La persistencia de esta lógica se apoya en dos pilares principales: la movilización de afectos como el miedo y el resentimiento contra grupos identificados como “enemigos” —ambientalistas, pueblos indígenas, científicos, el Poder Judicial en la figura de los ministros del Supremo Tribunal Federal y periodistas—, y la convergencia de intereses con sectores económicos que se benefician de la erosión de las protecciones ambientales. A esto se suma el modelo de comunicación digital del bolsonarismo, aún activo, que alimenta la desinformación y presiona a los parlamentarios a través de redes sociales altamente polarizadas.
No se trata solo de evaluar los daños ambientales, sociales y sanitarios provocados por el bolsonarismo, sino de comprender que la disputa por el sentido de la verdad y por la legitimidad de la palabra sigue en curso. El negacionismo no es un fenómeno episódico: fue incorporado como práctica política y discursiva, con capacidad de reproducirse y transformarse. Su permanencia en el Congreso Nacional demuestra que no basta con derrotar a un gobierno para desmontar una gramática política autoritaria.
Enfrentar esta herencia exige una acción coordinada en tres frentes. En el ámbito institucional, es necesario recomponer y fortalecer los órganos ambientales y científicos, garantizando autonomía técnica y presupuesto adecuado. En el ámbito legislativo, se requiere articular mayorías capaces de frenar retrocesos y aprobar leyes que consoliden derechos y protecciones ambientales como cláusulas pétreas. En el ámbito cultural y comunicacional, urge disputar la narrativa pública, combatir la desinformación y reconstruir la confianza social en la ciencia y en las instituciones democráticas.

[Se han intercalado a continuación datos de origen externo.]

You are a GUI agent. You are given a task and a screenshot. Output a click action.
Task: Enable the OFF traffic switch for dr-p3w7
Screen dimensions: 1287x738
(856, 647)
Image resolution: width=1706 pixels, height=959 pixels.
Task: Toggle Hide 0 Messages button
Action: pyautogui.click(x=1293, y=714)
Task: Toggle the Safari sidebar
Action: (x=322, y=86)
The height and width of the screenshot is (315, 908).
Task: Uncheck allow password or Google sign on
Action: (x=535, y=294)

El negacionismo, como estrategia de poder, erosiona la capacidad del sistema democrático para responder a las crisis. Al debilitar instituciones y generar desconfianza pública, crea un terreno fértil para nuevas embestidas autoritarias. Romper con esa herencia requiere más que acciones puntuales: es necesario recomponer la estructura institucional, articular mayorías legislativas comprometidas con la protección socioambiental y disputar la narrativa pública para restablecer la confianza en la ciencia y en la democracia.
Sin ese esfuerzo coordinado, Brasil seguirá atrapado en un proyecto político que, incluso fuera del Palacio del Planalto, continúa moldeando decisiones e impidiendo avances urgentes para el futuro del país.